DESCRIÇÃO DA TAREFA:
Dê continuidade ao texto sobre as reações de luta, fuga ou paralisação diante de ameaças, começando logo após a última frase apresentada.

TEXTO PARA ANÁLISE:
================

Lutar, fugir ou congelar
Na pré-história, as vidas humanas eram regularmente ameaçadas por animais predadores. Os tempos mudaram, mas os circuitos cerebrais que garantiram a nossa sobrevivência ao longo dos tempos continuam bem ativos.
Segundo os cientistas, ante uma ameaça, nossa reação continua sendo similar à de qualquer animal na natureza: luta, fuga ou paralisação na esperança de passar despercebido.
"Estes comportamentos são fundamentais, mas ainda não sabemos quais são as regras do jogo: em cada situação, como é que o cérebro decide qual das três estratégias implementar e como assegura que o corpo as aplica?" contextualiza o pesquisador Ricardo Zacarias, do Centro Champalimaud, em Lisboa.
Simulando ameaças
Ricardo então decidiu estudar a questão usando moscas e um círculo escuro que vai se expandindo aos poucos, para simular uma ameaça aos insetos. Ele confirmou que mesmo esses animais, muito mais simples do que os mamíferos, também escolhem entre opções: algumas fogem, enquanto outras ficam paralisadas, mesmo em posições muito desconfortáveis.

================

ENTRADAS FORNECIDAS:
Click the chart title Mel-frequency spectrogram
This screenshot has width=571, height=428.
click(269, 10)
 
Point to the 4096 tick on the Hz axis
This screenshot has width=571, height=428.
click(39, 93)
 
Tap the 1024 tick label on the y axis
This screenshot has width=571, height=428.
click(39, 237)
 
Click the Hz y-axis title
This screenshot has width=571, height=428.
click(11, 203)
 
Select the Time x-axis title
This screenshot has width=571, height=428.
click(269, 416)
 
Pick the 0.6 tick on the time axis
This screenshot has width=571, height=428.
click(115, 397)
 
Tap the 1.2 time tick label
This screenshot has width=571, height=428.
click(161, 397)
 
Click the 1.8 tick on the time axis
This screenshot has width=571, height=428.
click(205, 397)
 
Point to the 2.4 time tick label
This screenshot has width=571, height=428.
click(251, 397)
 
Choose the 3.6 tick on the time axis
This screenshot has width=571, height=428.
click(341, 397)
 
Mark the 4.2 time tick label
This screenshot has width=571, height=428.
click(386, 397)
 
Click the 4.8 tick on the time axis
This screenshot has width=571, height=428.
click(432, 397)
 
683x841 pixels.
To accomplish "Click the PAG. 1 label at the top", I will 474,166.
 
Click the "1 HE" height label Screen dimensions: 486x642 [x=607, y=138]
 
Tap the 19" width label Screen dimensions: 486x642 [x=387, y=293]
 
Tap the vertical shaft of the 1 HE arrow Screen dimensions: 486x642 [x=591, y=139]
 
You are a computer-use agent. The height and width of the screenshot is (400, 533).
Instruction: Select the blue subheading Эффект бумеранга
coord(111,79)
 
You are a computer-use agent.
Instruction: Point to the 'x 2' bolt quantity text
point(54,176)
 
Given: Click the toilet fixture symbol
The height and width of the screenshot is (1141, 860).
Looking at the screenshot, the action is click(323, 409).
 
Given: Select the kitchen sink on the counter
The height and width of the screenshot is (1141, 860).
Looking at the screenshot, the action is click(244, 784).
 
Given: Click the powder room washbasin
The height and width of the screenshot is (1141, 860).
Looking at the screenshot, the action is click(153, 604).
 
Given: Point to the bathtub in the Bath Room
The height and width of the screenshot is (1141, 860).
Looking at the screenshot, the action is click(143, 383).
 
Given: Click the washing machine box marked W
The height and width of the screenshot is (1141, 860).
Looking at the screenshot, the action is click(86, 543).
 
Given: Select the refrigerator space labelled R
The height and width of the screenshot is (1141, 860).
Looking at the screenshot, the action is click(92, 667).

================

RESPOSTA DA TAREFA:
A equipe então decidiu olhar mais de perto o que desencadeava estas respostas diferentes recorrendo a um software de visão artificial e uma câmera de alta velocidade, o que produziu uma descrição pormenorizada do comportamento de cada mosca.
Com esta informação, eles descobriram uma coisa surpreendente: as reações das moscas dependem da sua velocidade de locomoção no momento em que surge a ameaça. Se a mosca estivesse andando devagar, ela paralisava; mas se estivesse andando depressa, ela fugia da ameaça.
Neurônios da ameaça
Estas observações abriram o caminho para identificação dos neurônios que determinam se a mosca iria fugir ou paralisar. Utilizando ferramentas genéticas avançadas, a equipe descobriu que uma única dupla de neurônios é importante para os comportamentos defensivos das moscas. "Foi bastante incrível. Existem centenas de milhares de neurônios no cérebro da mosca e, entre todos eles, descobrimos que a paralisação era controlada por dois neurônios idênticos, um de cada lado do cérebro," explicou a professora Maria Luísa Vasconcelos.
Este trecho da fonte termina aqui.